Lieder aus Schillers Wilhelm Tell, S292 First version
composer
1845; LW N32
author of text
1803/4

Introduction  EnglishFrançaisDeutsch
The tale of the fourteenth-century Swiss folk hero Wilhelm Tell, who supposedly rebelled against Austrian domination and was one of the founders of the Swiss Confederation, was celebrated in the late eighteenth and nineteenth centuries as the symbol of resistance to tyranny. Most scholars now consider Tell to be fiction, not historical fact, but 200 years ago, many people believed the sixteenth-century Swiss historian Aegidius Tschudi’s inventions, Tell chief among them. Goethe considered writing a play on the subject and then gave the idea to his friend Friedrich von Schiller, who wrote his drama Wilhelm Tell in 1803–4. (Adolf Hitler, initially enthusiastic about the play in Mein Kampf, banned it in 1941. ‘Why did Schiller have to immortalize that Swiss sniper?’, he is reported to have said.) Act 1 begins not with the principal dramatis personae but with three Rollenlieder, or ‘character songs’ for a young fisherman, a herder, and an Alpine huntsman. Schiller directed that each song be sung to a ‘Kuhreihen’, or ‘ranz des vaches’, the horn melodies traditionally played by Swiss herdsmen as they drove their cattle to and from pasture (a category of folk music much romanticized in the nineteenth century). The first version of Liszt’s Lieder aus Schillers Wilhelm Tell, from 1845, however, is the opposite of folk-like simplicity, with the three songs, thrilling in their virtuosity, following one after the next in unbroken succession.

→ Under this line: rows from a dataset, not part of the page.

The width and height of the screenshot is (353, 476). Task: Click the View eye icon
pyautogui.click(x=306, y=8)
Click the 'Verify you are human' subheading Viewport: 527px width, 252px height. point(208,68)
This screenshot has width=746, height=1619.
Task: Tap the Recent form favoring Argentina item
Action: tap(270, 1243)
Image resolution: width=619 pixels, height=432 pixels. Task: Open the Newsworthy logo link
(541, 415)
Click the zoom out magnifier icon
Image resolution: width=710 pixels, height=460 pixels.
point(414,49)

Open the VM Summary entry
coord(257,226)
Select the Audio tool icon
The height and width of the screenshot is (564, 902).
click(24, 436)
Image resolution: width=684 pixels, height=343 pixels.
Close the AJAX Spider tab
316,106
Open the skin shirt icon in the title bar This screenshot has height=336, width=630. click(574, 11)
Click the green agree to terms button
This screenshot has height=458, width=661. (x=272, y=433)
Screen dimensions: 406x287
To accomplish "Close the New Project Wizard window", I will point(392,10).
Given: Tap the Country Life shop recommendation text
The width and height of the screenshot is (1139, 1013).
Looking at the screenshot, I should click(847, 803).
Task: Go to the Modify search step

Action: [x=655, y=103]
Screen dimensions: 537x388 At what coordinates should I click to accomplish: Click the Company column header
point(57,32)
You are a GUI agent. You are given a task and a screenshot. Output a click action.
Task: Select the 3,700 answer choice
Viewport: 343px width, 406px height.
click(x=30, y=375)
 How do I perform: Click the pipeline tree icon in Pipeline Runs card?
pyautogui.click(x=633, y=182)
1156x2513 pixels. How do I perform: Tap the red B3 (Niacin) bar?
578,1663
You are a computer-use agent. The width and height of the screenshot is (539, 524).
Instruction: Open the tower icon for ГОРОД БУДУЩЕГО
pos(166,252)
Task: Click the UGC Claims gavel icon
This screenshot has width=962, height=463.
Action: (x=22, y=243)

The first song, ‘Der Fischerknabe’, is Schiller’s variation on the German-speaking world’s Wasser-Mythos, or water-mythology, with nixies, sirens, and mermaids symbolizing the simultaneous allure and danger of female sexuality for men. Liszt begins with a lengthy water-music introduction for the piano and follows with a song whose enharmonic shifts, intricate pianistic textures, and huge range for both performers are echt early Liszt. The unnamed narrator who tells the tale ends by reporting the water-spirit’s words of triumph as she lures the lad into the water; her sinuous vocal melismas on the word ‘Ah’ at the climax seem like a new incarnation of Homer’s death-dealing sirens and their wordless songs.

With ‘Der Hirt’, Liszt sets a text that Robert Schumann would claim four years later as ‘Des Sennen Abschied’, Op 79 No 22 (from the Liederalbum für die Jugend, 1849). The two songs could not be more different. Liszt brings his genius for stylized word-painting—this is rather like a symphonic tone-poem but for voice and piano—to bear on Schiller’s poem in a manner unlike Schumann’s poignant, artfully simple song for children. Over and over, we hear a sophisticated version of the ‘ranz des vaches’, along with the cuckoo calling and distant thunder in the piano postlude as a corridor to ‘Der Alpenjäger’, one of Liszt’s most challenging songs. ‘Ma fin est mon commencement’: this is a true cycle that ends where it began, with a reminiscence of ‘Der Fischerknabe’ in the piano postlude.